Sam David Jr.'s Sunday goes perfectly
You’d have to think trainer Sam David Jr.’s career apex came May 2, 1997, when he sent out Blushing K. D. to win the Kentucky Oaks. But Sunday at Fair Grounds turned out memorably, too.
David entered five horses on the eight-race Fair Grounds card. One of them was an also-eligible and was scratched. The other four came home winners.
“My brother told me I’d won three and had a second once, but I don’t think I’ve ever won four in a day,” David said.
David’s Sunday began in race 2, which Southern Swagg, a horse he owns himself, romped in a low-level claimer. Sweet Confusion won race 4, then David swept the last two on the card. Just Gun It captured a turf-route claimer by nearly seven lengths before Gypsy’s Soulmate slogged out a win in the nightcap.
Marcelino Pedroza Jr. rode all four David winners and added to a huge day himself with a fifth victory in race 1 aboard World War for trainer Ron Faucheux.
David has saddled five straight Fair Grounds winners; his lone starter on Saturday’s card, Martinized, also won. David has 36 horses at Fair Grounds and said a change this year in the rhythm of his racing season created the conditions for this barrage.
“This year we did things a little different, didn’t run quite as hard during the summer,” David said. “We stopped on some of those horses and had owners that were patient enough to do that.”
Martinized and Gypsy’s Soulmate ran for David’s principal client, Earl and Keith Hernandez and John Duveilh, who almost exclusively campaign homebreds.
“They have a good strong band of broodmares and send me 15 Louisiana-bred babies every year,” David said. “It’s really a dream job. At my stage in the game, I don’t have to hustle as much as I used to.”
David, who has been training since the 1970s, is 70 now. He was far from the oldest trainer to win a race Sunday at Fair Grounds.
That distinction went to Howard “Tucker” Alonzo, who celebrated his 85th birthday Sunday by winning his fifth race from 13 starters at this young meet. The Sunday winner was Alliaceous, up late in a Louisiana-bred turf-route allowance while continuing an unexpected run of success for Alonzo, who won just 12 races during all of 2020.

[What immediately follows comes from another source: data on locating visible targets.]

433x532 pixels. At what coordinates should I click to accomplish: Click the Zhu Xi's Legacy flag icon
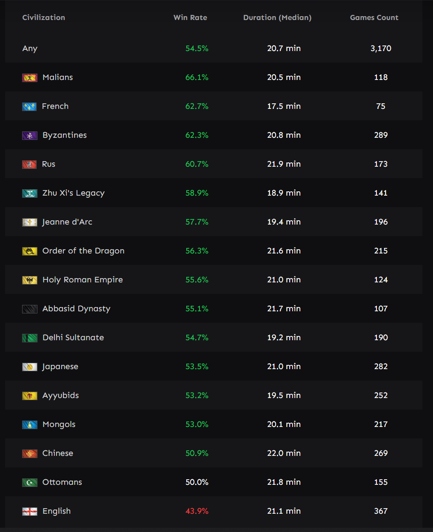coord(29,193)
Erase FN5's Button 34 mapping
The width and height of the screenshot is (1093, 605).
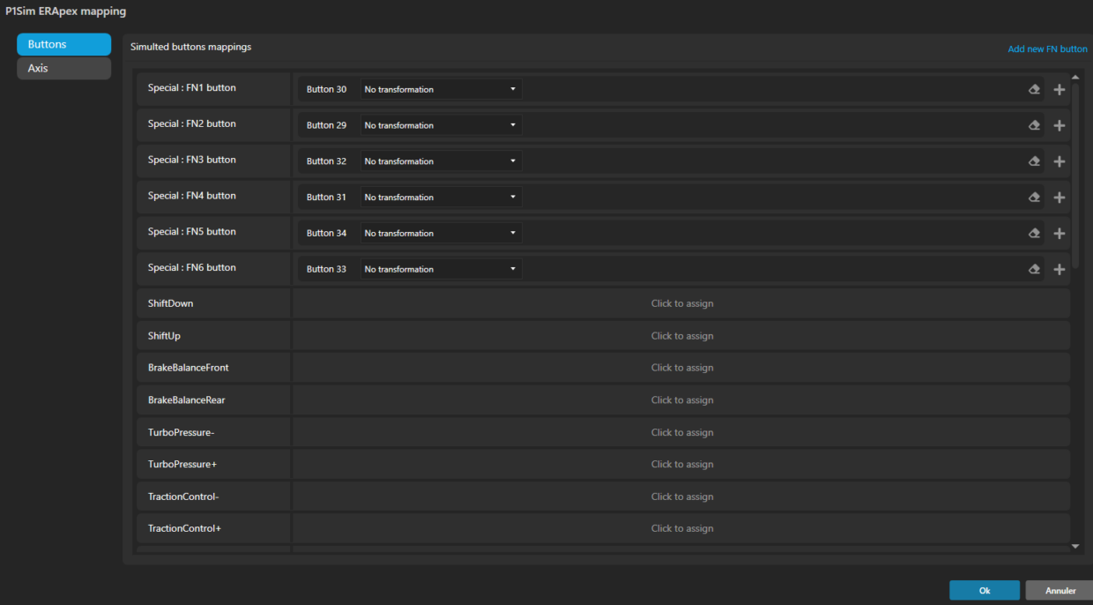[x=1034, y=233]
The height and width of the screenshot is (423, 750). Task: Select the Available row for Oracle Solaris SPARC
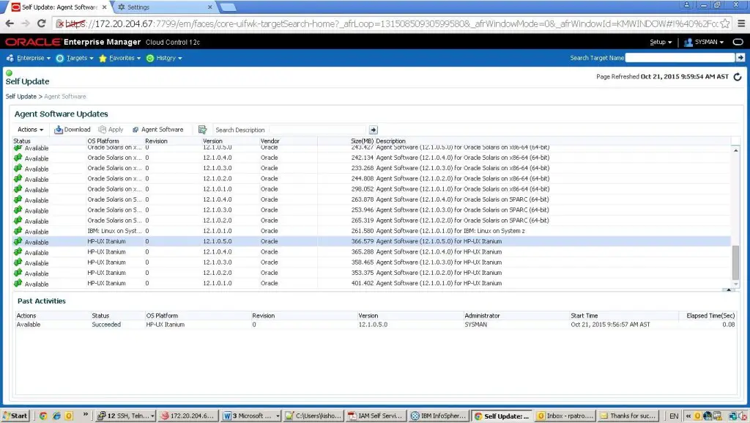pyautogui.click(x=146, y=199)
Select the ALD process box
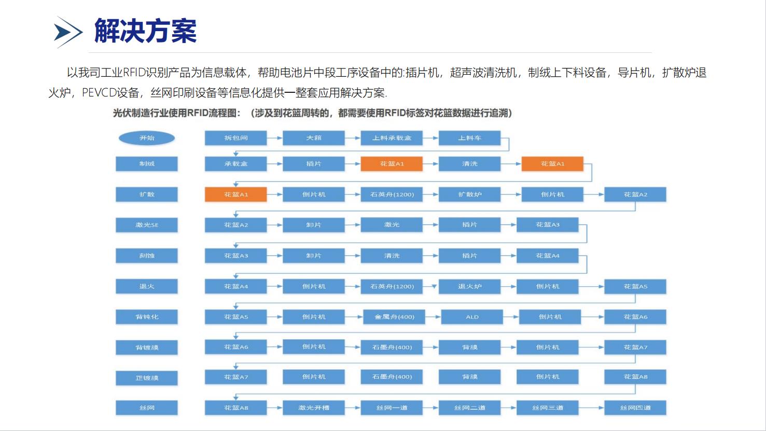The height and width of the screenshot is (431, 766). tap(472, 317)
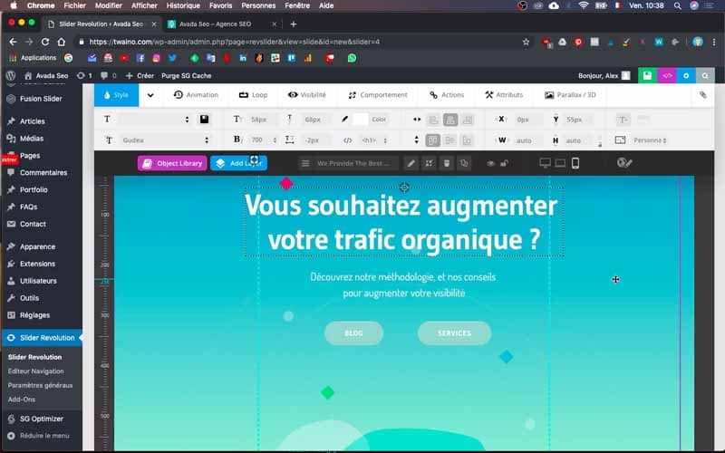Click the Object Library button
This screenshot has width=725, height=453.
(172, 163)
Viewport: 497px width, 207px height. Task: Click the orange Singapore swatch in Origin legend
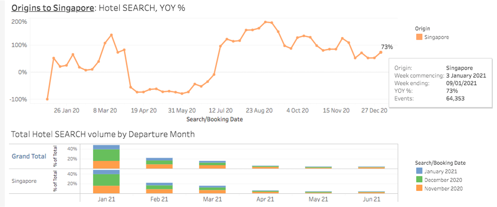pyautogui.click(x=419, y=37)
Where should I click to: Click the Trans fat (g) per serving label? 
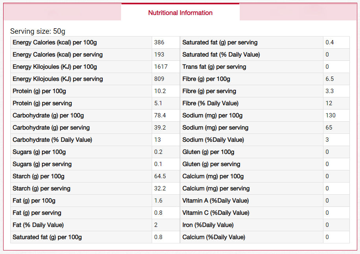pos(214,67)
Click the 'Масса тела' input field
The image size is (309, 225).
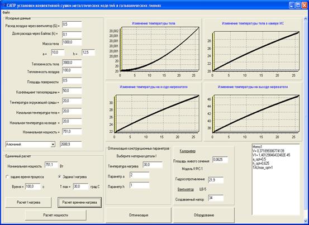(x=72, y=42)
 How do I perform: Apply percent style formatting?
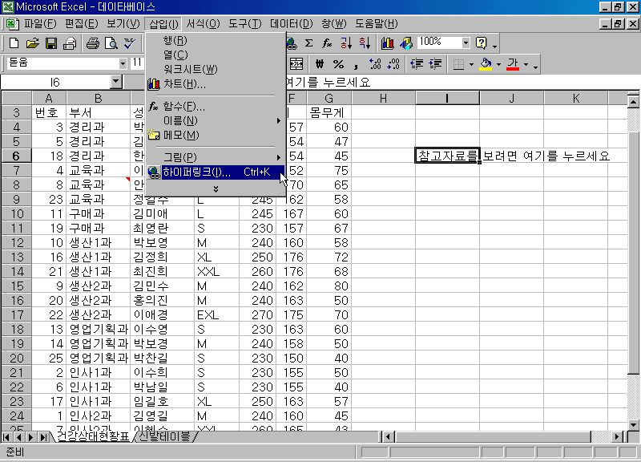[x=337, y=64]
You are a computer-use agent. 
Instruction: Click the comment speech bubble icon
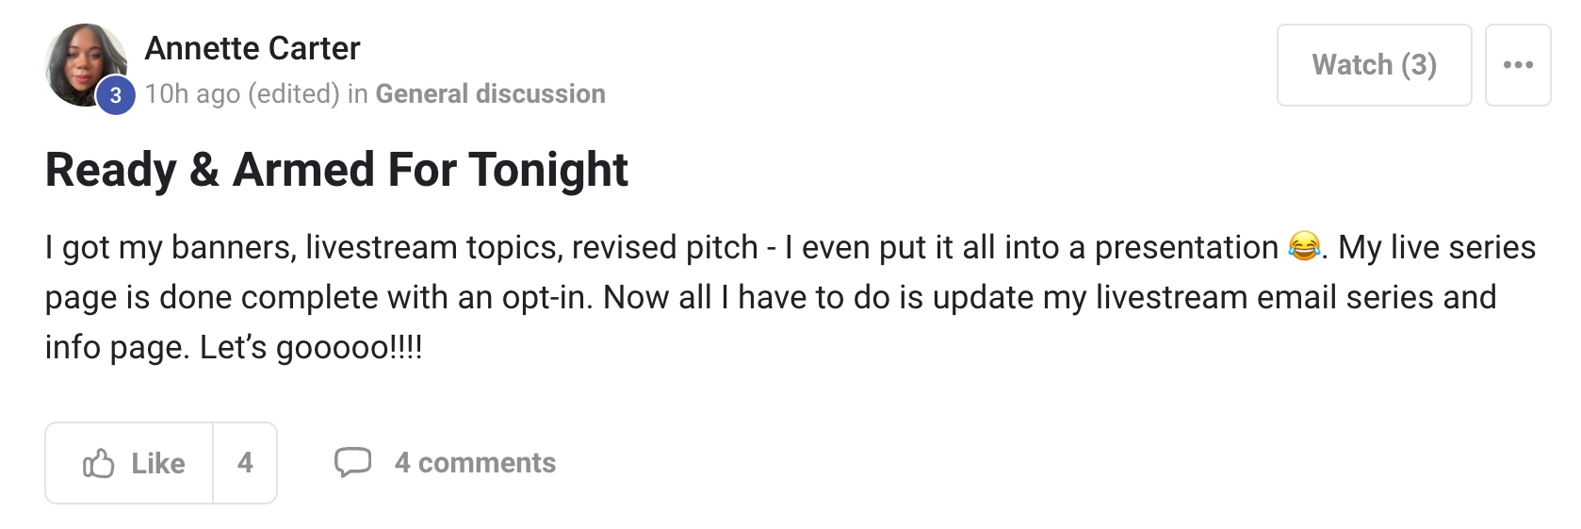coord(352,462)
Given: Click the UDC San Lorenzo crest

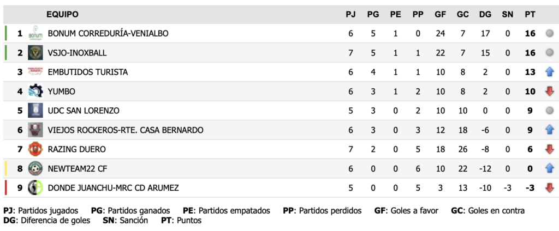Looking at the screenshot, I should 35,111.
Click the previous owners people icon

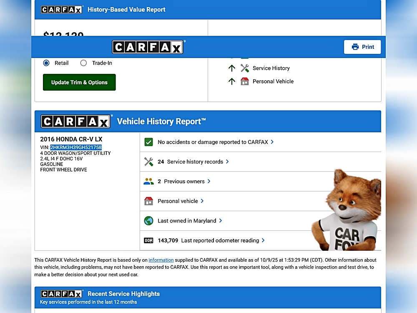tap(148, 182)
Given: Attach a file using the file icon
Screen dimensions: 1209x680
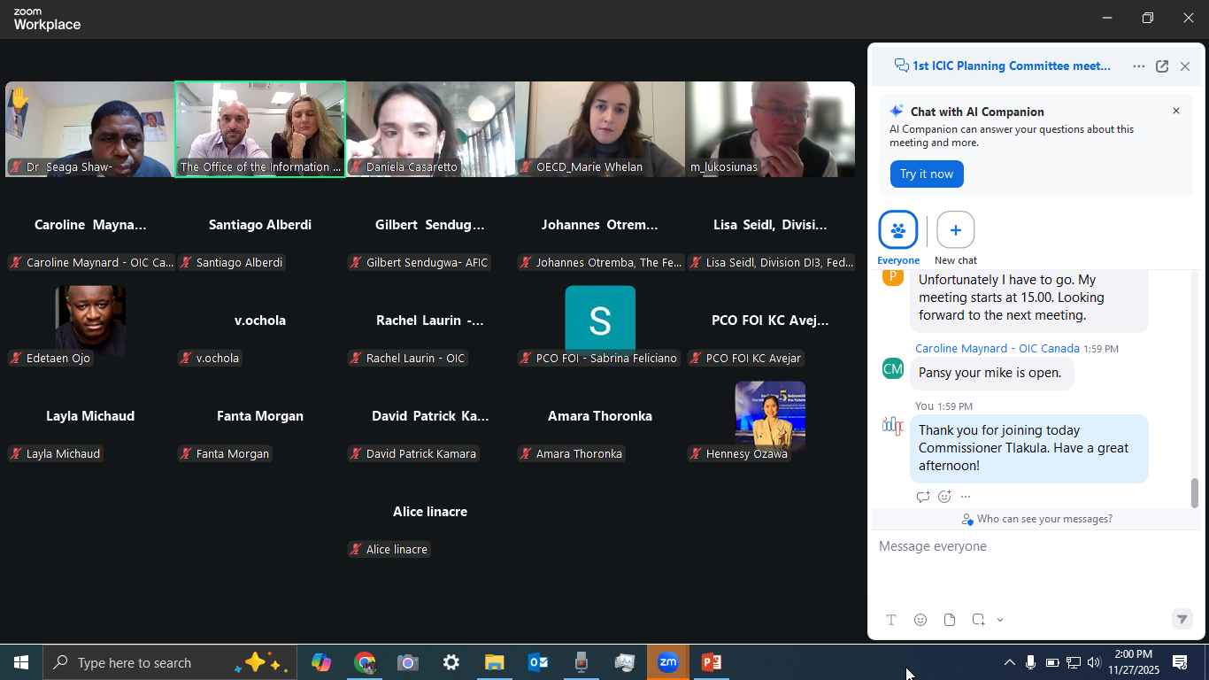Looking at the screenshot, I should point(950,620).
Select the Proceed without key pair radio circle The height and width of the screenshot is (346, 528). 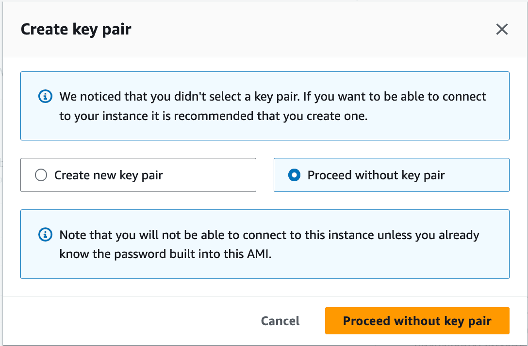[294, 175]
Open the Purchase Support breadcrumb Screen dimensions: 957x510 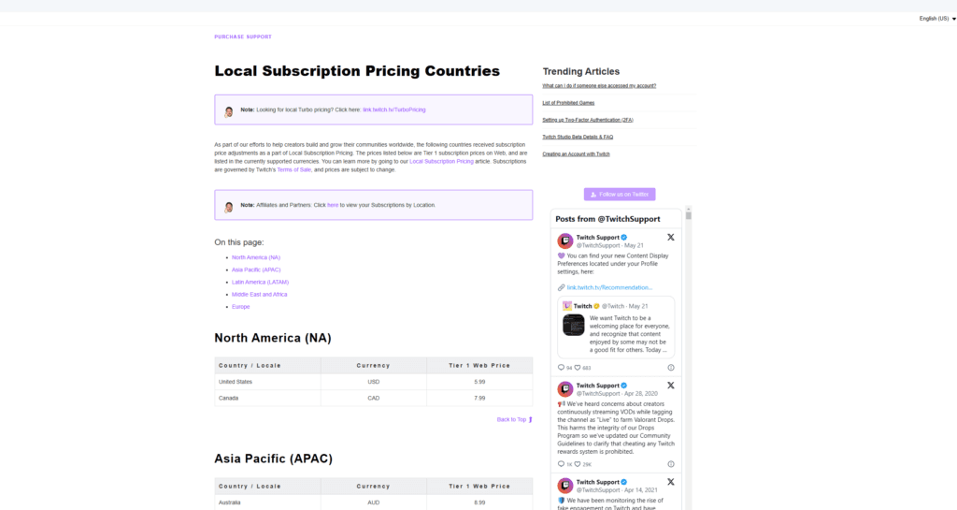[243, 36]
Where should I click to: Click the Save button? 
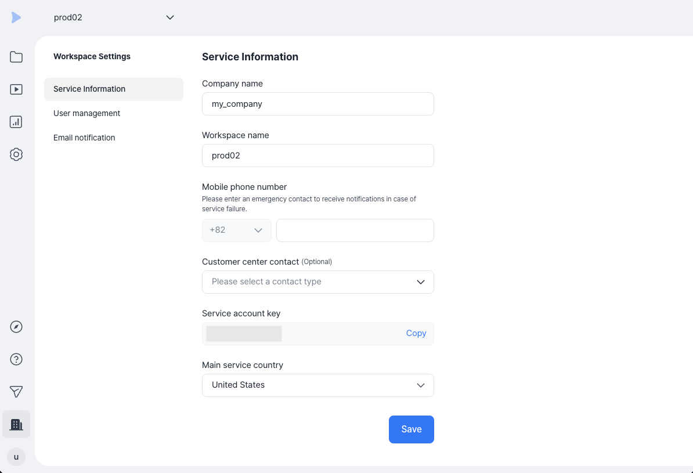tap(411, 429)
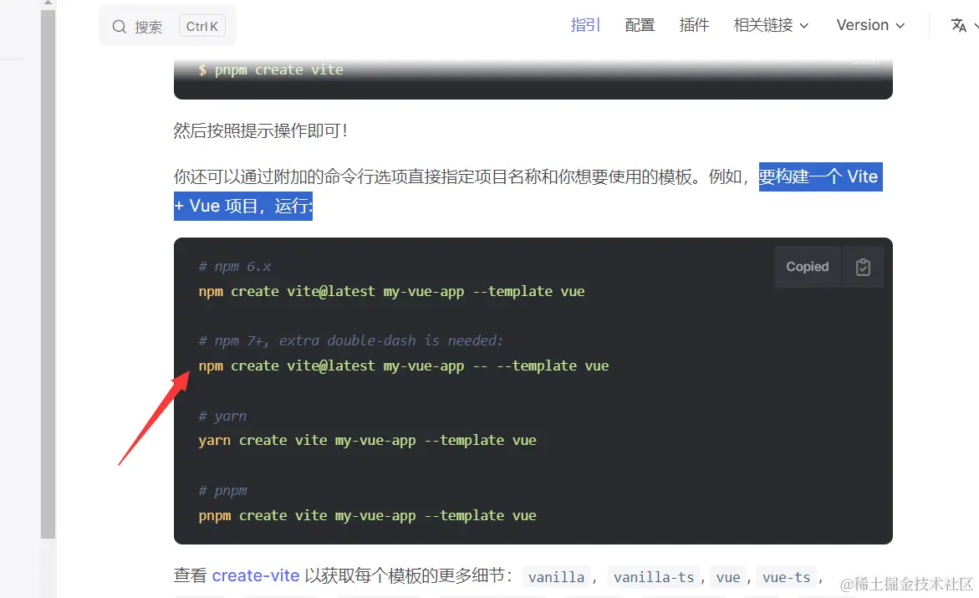Screen dimensions: 979x598
Task: Click the Copied tooltip label
Action: 807,266
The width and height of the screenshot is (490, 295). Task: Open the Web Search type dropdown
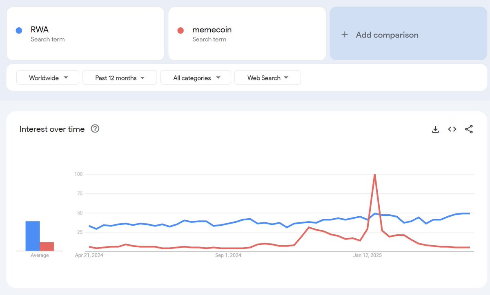point(267,78)
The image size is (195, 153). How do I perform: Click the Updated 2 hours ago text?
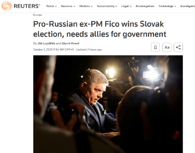[x=89, y=49]
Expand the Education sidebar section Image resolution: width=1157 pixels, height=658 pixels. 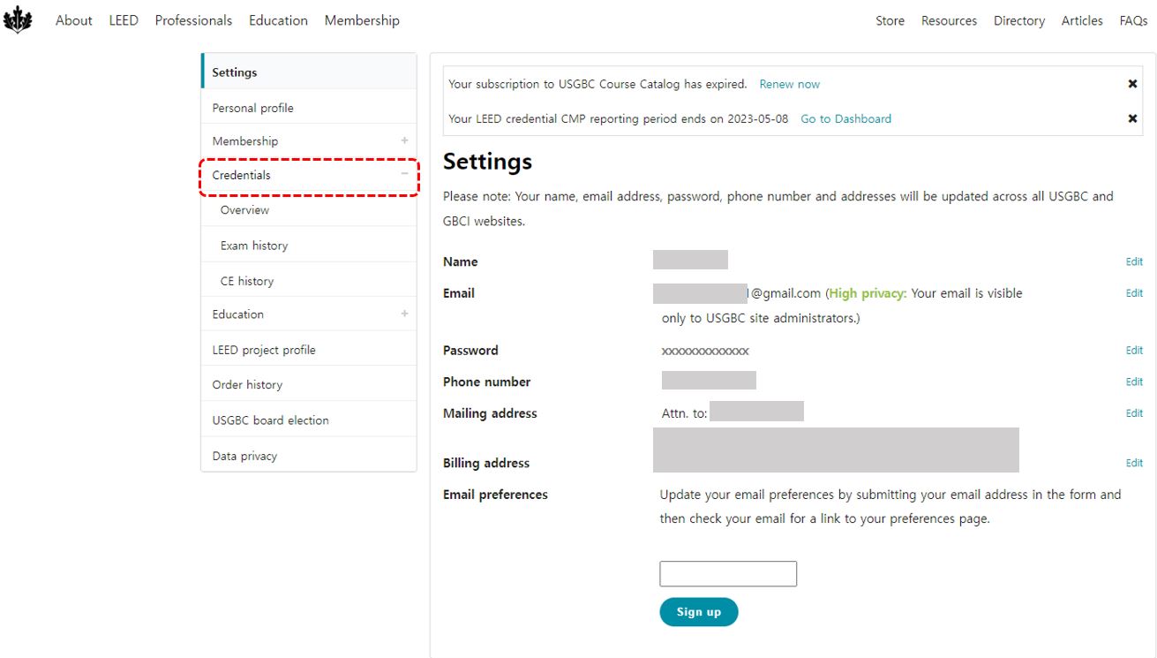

Racing folks attuned to the finer details of the Louisiana circuit might recognize Alonzo’s name from his time training the crack sprinter Bonapaw, who won 12 stakes – including the 2002 Vosburgh for trainer Norman Miller, a former groom for Alonzo – and $1.15 million racing between 1998 and 2005. Bonapaw made 12 starts in 2000 and 2001 while under the care of Alonzo, who also worked 30 years as a water analyst for the city of New Orleans.
Bonapaw was a fluke, a once in a lifetime kind of horse for a trainer like Alonzo, which is no commentary on the man’s horsemanship. Four of his five winners this meet returned from layoffs between 80 and 120 days and the fifth was a first-time starter.
“We had a good break this year after the Evangeline meet and I freshened them all up. They all came in here and were doing good. The first week of the meet I couldn’t get anything in, but everything kind of fell into place after that,” Alonzo said.
Doing horses as a second job for a good chunk of his career has left Alonzo fresh and fit in his mid-80s.
“I feel all right. I come out every morning, regular time. I’m not going to sit home and wait, I’ll tell you that,” he said. “I come out, I mark the board, look at them all, watch them go to the track, make entries, and that’s it. I’m not retiring.”
Alonzo has a first-time starter, Cherokee Takeover, in the ninth race Thursday. His run of Fair Grounds luck could continue.
◗ Five-year-old Brooke Marie, whose victory Saturday in the Pan Zareta marked her first stakes score, will continue racing in 2022, trainer Eddie Kenneally said in a text message. No decision has been made, however, on the mare’s next start.